The song appears on the soundtrack of the 2019 American film Beats.

==Composition==
"West Coast" is a house-tinged song that uses a loop sampling the chorus of "Let's Ride". It is considered an ode to California. Performing in a laid-back flow, G-Eazy hints at releasing new music in the summer. He also brags in his verse that his last album (The Beautiful & Damned) provides for his grandchildren, he drives a black Ferrari, and has an endorsement with Puma. Blueface calls himself the "face of the West Coast" and centers on what he loves about California, specifically the women and marijuana, while also using his viral phrases.

==Critical reception==
Trey Alston of MTV wrote of the song, "It barely runs above two minutes, but the pair's chemistry and obvious infatuation with their birthplace makes it a lively, and also slightly adorable, listen." Emmanuel Maduakolam of Hypebeast gave a positive review, commenting the song "captures the exciting new California energy and channels it into a perfect slapper. The Bay and L.A. connect for an excellent party record that should be played at high levels."

==Remix==
An official remix of the song was released on March 28, 2019, and features verses from Allblack and YG. Allblack raps in a fast-paced flow (which has been compared to that of E-40) and compares himself to NBA player Spud Webb, while YG explains his connection to Blueface.

==Music video==
The music video was filmed in February 2019 and directed by Daniel CZ. It is shot in black-and-white and features neon accents from animator Ofir Shoham.
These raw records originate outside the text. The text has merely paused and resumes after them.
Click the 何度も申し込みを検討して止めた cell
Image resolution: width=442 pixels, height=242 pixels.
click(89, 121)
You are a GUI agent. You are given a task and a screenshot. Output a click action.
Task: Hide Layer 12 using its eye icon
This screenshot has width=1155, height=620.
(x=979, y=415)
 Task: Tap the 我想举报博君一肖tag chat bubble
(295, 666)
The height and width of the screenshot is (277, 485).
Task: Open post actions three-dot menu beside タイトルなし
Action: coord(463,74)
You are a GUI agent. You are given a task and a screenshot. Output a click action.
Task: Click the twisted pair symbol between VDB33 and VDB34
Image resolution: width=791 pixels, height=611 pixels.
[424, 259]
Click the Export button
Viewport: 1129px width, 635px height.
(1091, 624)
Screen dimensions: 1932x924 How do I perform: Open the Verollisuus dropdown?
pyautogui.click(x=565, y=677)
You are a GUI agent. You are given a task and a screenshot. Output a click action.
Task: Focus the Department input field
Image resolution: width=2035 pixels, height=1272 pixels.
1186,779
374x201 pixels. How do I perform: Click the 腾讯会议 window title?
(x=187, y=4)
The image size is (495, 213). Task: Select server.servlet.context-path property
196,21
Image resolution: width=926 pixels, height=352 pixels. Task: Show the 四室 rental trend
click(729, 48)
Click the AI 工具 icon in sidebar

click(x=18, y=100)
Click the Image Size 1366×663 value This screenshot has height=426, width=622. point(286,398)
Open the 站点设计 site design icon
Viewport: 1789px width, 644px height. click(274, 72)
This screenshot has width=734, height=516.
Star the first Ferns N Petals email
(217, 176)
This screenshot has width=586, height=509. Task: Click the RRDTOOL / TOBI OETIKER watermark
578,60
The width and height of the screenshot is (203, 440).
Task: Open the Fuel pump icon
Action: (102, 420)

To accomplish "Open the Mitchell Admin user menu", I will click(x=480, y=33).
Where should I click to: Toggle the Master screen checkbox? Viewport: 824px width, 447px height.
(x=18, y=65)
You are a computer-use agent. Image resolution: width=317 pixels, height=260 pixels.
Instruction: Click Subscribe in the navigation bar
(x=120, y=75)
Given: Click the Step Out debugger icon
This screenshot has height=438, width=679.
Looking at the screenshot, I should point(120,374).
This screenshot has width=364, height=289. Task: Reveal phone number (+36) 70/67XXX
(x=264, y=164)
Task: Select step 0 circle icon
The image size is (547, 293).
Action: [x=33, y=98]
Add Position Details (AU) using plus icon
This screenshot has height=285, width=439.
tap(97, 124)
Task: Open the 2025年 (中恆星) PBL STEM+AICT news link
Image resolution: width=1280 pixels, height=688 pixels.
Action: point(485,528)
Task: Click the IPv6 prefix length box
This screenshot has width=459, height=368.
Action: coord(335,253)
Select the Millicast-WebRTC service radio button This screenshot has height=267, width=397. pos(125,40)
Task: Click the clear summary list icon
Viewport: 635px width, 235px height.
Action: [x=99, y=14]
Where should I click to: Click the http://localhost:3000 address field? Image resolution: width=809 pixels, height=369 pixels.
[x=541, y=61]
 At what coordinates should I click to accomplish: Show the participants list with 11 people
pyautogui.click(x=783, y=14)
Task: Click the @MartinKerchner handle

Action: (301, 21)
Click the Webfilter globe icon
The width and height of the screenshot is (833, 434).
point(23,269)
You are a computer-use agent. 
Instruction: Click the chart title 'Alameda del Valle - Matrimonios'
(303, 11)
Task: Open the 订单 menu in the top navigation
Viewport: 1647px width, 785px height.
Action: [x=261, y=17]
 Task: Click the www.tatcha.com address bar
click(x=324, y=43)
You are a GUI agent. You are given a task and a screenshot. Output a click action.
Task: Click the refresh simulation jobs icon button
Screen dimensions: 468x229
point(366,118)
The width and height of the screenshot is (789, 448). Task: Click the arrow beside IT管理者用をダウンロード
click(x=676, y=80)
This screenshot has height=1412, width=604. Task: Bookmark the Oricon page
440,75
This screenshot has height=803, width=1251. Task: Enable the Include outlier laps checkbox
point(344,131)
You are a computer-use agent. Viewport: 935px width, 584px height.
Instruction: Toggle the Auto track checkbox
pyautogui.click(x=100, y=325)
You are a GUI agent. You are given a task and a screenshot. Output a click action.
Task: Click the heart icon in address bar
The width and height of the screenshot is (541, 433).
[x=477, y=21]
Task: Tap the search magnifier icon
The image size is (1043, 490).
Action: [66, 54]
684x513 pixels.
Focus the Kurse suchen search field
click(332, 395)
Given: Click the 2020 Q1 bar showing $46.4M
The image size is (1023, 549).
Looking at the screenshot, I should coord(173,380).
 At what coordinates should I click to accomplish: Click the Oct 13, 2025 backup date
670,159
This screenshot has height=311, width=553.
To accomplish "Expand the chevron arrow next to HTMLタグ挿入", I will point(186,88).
The video shows palm trees, hyphy dancing, Crip and Blood-walking, and luxury vehicles doing donuts in abandoned parking lots. G-Eazy and Blueface cruise up Fairfax Avenue of Los Angeles in the former's black Ferrari, while the latter flaunts a stack of cash and dances in the street alongside a bouncing lowrider driven by Ty Dolla Sign. The clip features cameos from local rappers E-40, Richie Rich, P-Lo, Yung Pinch, Kossisko, Haiti Babii, Guapdad 4000 and Danny Seth.

==Live performances==
G-Eazy, Blueface and Allblack performed the song on Jimmy Kimmel Live! on April 29, 2019.

==Charts==

| Chart (2019) | Peak position |
|---|---|
| Canada (Canadian Hot 100) | 81 |
| New Zealand Hot Singles (RMNZ) | 15 |
| US Bubbling Under Hot 100 (Billboard) | 1 |
| US Hot R&B/Hip-Hop Songs (Billboard) | 37 |
| US Rhythmic Airplay (Billboard) | 20 |

==Certifications==

| Region | Certification | Certified units/sales |
| New Zealand (RMNZ) | Gold | 15,000^{‡} |
| United States (RIAA) | Gold | 500,000^{‡} |
^{‡} Sales+streaming figures based on certification alone.